## Material shown
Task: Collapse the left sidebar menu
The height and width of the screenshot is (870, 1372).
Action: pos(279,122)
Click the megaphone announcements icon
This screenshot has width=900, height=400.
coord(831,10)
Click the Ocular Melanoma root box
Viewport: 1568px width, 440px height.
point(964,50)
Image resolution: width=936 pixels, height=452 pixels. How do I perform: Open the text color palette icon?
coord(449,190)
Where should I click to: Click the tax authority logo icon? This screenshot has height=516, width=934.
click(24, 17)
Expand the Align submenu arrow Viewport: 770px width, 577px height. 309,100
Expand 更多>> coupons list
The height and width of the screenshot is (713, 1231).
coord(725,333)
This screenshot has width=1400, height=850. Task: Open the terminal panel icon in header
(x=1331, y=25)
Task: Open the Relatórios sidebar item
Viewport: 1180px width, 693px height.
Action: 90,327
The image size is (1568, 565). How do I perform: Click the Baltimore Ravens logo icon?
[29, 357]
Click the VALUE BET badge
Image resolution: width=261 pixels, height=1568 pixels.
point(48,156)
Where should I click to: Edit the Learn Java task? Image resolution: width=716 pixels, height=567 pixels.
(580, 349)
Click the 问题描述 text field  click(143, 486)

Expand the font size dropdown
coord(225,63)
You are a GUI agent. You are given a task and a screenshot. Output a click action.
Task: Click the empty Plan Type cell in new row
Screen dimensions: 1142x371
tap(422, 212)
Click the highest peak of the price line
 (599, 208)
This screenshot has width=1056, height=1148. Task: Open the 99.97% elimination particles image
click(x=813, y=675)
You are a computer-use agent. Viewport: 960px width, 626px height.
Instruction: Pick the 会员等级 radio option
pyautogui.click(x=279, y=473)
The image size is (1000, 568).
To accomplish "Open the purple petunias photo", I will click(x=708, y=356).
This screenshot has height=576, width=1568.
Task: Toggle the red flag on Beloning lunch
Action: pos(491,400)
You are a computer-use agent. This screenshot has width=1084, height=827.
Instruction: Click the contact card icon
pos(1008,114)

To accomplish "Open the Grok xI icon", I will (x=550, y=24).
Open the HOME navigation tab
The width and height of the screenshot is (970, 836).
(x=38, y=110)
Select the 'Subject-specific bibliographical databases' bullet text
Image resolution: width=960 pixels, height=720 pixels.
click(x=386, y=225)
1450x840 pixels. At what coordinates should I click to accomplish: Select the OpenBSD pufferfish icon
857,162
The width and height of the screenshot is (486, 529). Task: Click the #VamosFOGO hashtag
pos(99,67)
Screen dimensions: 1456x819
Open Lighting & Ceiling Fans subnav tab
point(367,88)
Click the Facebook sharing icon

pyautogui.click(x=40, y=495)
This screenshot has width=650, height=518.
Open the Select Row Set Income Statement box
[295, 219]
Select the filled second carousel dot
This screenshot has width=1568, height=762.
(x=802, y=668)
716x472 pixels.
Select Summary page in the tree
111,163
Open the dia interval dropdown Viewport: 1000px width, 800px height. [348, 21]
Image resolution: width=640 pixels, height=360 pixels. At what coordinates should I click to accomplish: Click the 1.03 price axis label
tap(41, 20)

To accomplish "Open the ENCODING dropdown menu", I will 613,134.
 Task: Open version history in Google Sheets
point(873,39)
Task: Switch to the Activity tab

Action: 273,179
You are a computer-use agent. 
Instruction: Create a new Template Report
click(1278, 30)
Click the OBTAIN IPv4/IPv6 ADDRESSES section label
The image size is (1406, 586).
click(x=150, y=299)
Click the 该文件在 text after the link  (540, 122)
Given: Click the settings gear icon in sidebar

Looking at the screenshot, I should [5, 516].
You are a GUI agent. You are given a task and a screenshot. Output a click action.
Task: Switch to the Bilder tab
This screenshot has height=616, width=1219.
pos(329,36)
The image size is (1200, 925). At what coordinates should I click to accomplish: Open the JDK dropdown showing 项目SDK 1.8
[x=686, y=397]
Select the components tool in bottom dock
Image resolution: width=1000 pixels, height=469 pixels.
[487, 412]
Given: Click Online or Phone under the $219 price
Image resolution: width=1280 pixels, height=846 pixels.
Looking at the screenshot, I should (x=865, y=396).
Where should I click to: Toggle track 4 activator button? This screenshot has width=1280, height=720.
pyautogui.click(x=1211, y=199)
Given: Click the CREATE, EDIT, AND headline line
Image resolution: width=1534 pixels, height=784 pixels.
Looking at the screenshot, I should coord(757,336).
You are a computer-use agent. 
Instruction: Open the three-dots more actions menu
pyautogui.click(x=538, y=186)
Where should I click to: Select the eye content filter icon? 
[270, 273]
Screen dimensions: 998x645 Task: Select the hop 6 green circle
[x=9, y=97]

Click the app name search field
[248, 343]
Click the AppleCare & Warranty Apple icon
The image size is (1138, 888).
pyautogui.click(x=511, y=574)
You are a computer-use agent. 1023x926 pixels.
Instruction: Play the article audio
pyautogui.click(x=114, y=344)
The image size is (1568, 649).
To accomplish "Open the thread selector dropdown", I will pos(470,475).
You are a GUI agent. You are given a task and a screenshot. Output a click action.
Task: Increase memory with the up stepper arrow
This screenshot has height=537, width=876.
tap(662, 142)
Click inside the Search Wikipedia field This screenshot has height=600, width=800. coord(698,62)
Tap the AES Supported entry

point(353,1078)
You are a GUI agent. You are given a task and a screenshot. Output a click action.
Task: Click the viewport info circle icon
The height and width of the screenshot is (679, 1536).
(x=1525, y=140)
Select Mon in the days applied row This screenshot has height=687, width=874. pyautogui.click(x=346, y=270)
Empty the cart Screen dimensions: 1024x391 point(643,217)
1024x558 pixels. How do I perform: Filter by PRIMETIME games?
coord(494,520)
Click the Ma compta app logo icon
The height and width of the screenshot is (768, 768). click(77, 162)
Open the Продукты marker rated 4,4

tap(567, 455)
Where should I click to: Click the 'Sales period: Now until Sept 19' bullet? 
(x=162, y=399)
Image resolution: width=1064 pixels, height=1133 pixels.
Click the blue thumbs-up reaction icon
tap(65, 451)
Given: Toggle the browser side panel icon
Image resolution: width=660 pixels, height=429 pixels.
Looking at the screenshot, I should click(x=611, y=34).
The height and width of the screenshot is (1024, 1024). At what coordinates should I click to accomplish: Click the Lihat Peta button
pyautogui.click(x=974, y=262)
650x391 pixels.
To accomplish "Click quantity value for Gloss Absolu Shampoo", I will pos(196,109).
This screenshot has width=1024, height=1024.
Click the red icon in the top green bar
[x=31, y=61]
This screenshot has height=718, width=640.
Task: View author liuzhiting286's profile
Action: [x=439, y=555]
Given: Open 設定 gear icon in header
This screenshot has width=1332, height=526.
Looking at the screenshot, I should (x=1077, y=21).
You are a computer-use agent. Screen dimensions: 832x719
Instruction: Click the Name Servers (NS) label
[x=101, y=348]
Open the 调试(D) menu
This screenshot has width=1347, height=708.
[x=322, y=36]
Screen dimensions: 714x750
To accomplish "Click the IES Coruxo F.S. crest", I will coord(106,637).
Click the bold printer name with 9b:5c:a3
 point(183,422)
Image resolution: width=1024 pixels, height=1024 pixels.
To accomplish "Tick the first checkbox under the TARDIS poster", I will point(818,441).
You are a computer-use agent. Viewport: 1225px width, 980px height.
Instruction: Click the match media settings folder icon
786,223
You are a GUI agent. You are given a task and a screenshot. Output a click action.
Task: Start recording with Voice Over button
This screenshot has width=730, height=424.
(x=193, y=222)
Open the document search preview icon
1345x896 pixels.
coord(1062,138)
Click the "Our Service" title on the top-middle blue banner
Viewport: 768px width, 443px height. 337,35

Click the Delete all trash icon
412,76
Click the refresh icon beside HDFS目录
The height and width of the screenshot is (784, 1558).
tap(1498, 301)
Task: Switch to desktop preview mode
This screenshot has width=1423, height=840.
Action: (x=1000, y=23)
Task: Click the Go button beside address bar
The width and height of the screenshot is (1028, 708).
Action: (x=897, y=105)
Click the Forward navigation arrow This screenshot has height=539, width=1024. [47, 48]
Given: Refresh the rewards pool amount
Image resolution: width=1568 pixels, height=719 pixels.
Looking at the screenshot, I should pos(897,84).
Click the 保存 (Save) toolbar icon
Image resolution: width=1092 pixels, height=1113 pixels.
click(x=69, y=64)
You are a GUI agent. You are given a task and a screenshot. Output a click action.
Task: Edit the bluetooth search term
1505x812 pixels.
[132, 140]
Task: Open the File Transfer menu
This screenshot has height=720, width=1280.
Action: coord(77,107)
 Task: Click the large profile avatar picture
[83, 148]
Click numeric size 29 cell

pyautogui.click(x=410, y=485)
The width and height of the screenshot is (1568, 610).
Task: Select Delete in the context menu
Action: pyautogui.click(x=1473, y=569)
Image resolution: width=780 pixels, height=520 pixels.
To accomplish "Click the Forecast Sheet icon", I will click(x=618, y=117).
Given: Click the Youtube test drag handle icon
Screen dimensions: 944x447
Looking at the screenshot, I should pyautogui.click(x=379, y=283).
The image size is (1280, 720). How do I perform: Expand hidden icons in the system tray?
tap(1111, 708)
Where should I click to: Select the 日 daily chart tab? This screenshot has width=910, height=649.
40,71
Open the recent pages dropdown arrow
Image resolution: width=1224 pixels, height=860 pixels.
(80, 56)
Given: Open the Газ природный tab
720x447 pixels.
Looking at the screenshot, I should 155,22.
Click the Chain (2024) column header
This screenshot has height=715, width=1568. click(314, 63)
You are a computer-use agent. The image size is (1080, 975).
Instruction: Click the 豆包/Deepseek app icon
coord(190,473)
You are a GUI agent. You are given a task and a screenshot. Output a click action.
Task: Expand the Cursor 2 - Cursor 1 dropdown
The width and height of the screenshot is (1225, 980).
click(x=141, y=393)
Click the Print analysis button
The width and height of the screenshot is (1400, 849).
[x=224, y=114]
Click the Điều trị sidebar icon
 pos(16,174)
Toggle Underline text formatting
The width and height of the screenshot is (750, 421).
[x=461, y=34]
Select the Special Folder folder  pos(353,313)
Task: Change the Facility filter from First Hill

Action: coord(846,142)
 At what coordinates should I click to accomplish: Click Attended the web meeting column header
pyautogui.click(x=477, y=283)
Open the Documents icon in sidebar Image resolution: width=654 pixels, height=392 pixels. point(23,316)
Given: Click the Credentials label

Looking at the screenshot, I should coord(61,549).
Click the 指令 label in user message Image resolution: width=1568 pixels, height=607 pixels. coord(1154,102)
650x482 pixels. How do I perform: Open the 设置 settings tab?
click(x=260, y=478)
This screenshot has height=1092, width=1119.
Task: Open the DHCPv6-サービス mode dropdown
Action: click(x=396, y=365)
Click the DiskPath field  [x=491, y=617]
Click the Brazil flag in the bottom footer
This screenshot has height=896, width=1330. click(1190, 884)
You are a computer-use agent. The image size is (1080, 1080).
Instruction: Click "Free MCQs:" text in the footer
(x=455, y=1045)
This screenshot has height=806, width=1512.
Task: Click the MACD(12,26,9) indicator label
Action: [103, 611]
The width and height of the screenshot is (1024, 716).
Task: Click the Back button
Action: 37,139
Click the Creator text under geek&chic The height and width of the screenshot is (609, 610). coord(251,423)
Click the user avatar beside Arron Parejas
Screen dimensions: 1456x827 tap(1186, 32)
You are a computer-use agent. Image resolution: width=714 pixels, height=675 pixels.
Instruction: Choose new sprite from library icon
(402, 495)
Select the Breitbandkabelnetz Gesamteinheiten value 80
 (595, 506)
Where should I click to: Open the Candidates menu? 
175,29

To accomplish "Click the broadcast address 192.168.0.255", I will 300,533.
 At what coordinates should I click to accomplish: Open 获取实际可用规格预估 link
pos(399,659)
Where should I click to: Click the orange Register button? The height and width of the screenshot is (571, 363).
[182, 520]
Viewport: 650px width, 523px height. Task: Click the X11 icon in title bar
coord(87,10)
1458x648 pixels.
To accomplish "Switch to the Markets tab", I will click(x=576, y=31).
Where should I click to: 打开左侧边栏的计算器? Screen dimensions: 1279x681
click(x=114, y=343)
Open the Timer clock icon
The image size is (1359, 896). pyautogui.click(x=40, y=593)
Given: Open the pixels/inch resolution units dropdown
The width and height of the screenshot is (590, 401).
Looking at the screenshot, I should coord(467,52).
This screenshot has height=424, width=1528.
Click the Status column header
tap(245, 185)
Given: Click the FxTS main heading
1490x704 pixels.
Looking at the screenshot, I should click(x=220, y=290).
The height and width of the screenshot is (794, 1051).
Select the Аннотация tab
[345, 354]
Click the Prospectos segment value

## Problem statement
Only one part of the material above is to be transcribed, namely the lines starting with the line that has "Click the Chain (2024) column header" and going on through the line that has "Click the DiskPath", exactly as they stand.

## Written response
Click the Chain (2024) column header
This screenshot has height=715, width=1568. click(314, 63)
You are a computer-use agent. The image size is (1080, 975).
Instruction: Click the 豆包/Deepseek app icon
coord(190,473)
You are a GUI agent. You are given a task and a screenshot. Output a click action.
Task: Expand the Cursor 2 - Cursor 1 dropdown
The width and height of the screenshot is (1225, 980).
click(x=141, y=393)
Click the Print analysis button
The width and height of the screenshot is (1400, 849).
[x=224, y=114]
Click the Điều trị sidebar icon
 pos(16,174)
Toggle Underline text formatting
The width and height of the screenshot is (750, 421).
[x=461, y=34]
Select the Special Folder folder  pos(353,313)
Task: Change the Facility filter from First Hill

Action: coord(846,142)
 At what coordinates should I click to accomplish: Click Attended the web meeting column header
pyautogui.click(x=477, y=283)
Open the Documents icon in sidebar Image resolution: width=654 pixels, height=392 pixels. point(23,316)
Given: Click the Credentials label

Looking at the screenshot, I should coord(61,549).
Click the 指令 label in user message Image resolution: width=1568 pixels, height=607 pixels. coord(1154,102)
650x482 pixels. How do I perform: Open the 设置 settings tab?
click(x=260, y=478)
This screenshot has height=1092, width=1119.
Task: Open the DHCPv6-サービス mode dropdown
Action: click(x=396, y=365)
Click the DiskPath field  [x=491, y=617]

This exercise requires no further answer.